Leyendo esa parte de la sentencia, recordé de inmediato una frase de Theodore Roosevelt, vigesimosexto Presidente de los Estados Unidos: «If I must choose between righteousness and peace, I choose righteousness» («si tengo que elegir entre la justicia y la paz, elijo la justicia»). Evidentemente, los seis magistrados del TC no han realizado su elección siguiendo el criterio de Roosevelt. Y se trata, a mi modo de ver, de un peligroso razonamiento ya que, hasta el momento, tan sólo se contemplaban dos opciones: cumplir la ley o, si se consideraba inadecuada, cambiarla y, una vez modificada, aplicar la nueva.

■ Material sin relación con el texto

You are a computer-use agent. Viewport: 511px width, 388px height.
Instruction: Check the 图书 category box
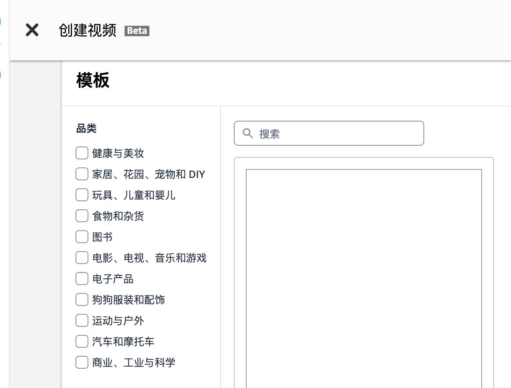tap(82, 237)
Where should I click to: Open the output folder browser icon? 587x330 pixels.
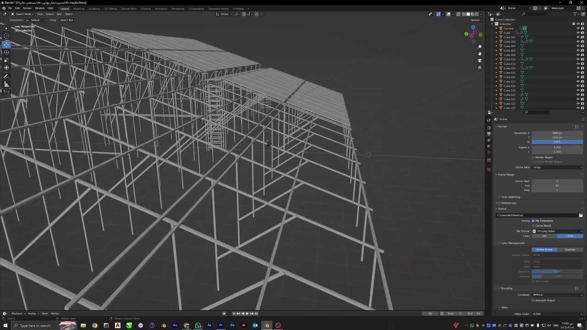tap(581, 215)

Cualquier amnistía implica de forma necesaria el perdón por los delitos cometidos, pero tradicionalmente se enmarca dentro de una modificación de modelo que reniega de la legitimación del sistema derrocado para implantar uno nuevo. Si se pasa de una dictadura a una democracia, o una revolución derroca un régimen, lo juzgado o sancionado bajo el sistema depuesto no halla cabida ni legitimidad en el sobrevenido, por lo que las amnistías, fórmula habitual en estos tránsitos o variaciones de sistemas políticos, se sustentan en el cambio de legitimidad y en el cambio normativo. Sin embargo, en el caso que nos ocupa, proclamando idéntico sistema de gobierno, una misma legitimidad y el mismo Derecho aplicable, se defiende simplemente su no aplicación, por lo que resulta, como mínimo, asombroso.

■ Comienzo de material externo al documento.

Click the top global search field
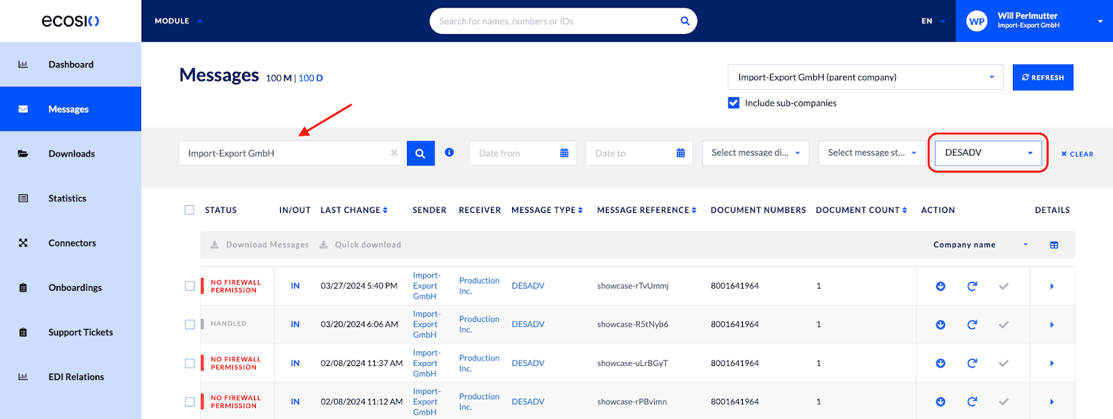pos(557,22)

A lo anterior se añaden determinados antecedentes previos a la toma de decisión sobre la sentencia que también merecen ser señalados. En primer lugar, los derivados de la propia composición del Pleno del Tribunal, al decidir por mayoría apartar al magistrado José María Macías de todos los recursos presentados contra la Ley de Amnistía, alegando que había perdido su imparcialidad para enjuiciar dicha ley, dado que cuando fue vocal del Consejo General del Poder Judicial participó en la emisión de un informe sobre tal norma. Se da la circunstancia de que, hace dos años, el mismo Tribunal Constitucional negó que la magistrada Concepción Espejel debiera apartarse de la deliberación sobre el recurso presentado contra la Ley del Aborto por haber, igualmente, formado parte del Consejo General del Poder Judicial que informó de dicha norma. En segundo lugar, el Tribunal se ha resistido a plantear una cuestión prejudicial o, en su defecto, a esperar a que el Tribunal de Justicia de la Unión Europea resuelva las cuestiones prejudiciales ya planteadas, por lo que el enjuiciamiento de esta medida dista todavía de estar cerrado.

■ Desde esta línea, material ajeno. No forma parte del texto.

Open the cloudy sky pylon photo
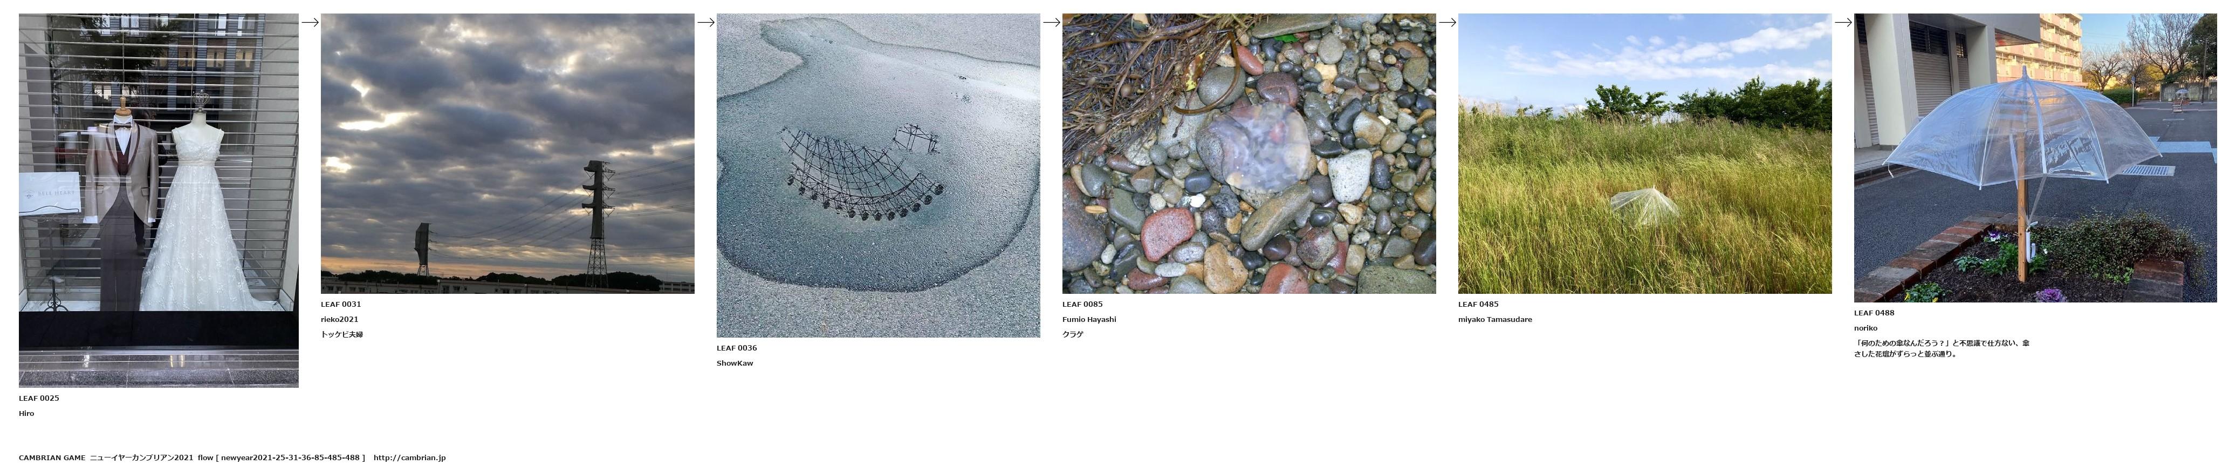 (x=508, y=153)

Desde luego, este cúmulo de controversias no ayudan a apuntalar la confianza en la institución. En la Roma clásica, a la hora de abordar el uso del poder, se distinguía entre «potestas» y «auctoritas». La primera se refería a la capacidad para imponer una decisión basada en la ocupación de un determinado cargo público, que llevaba aparejada, en su caso, la utilización de la coacción y la fuerza. La segunda, sin embargo, se vinculaba al respeto que la ciudadanía depositaba en dicho cargo en atención al reconocimiento o el prestigio que ostentaba. Pues bien, quizá nuestro Tribunal Constitucional no haya perdido su potestad, pero sí está descuidando su autoridad.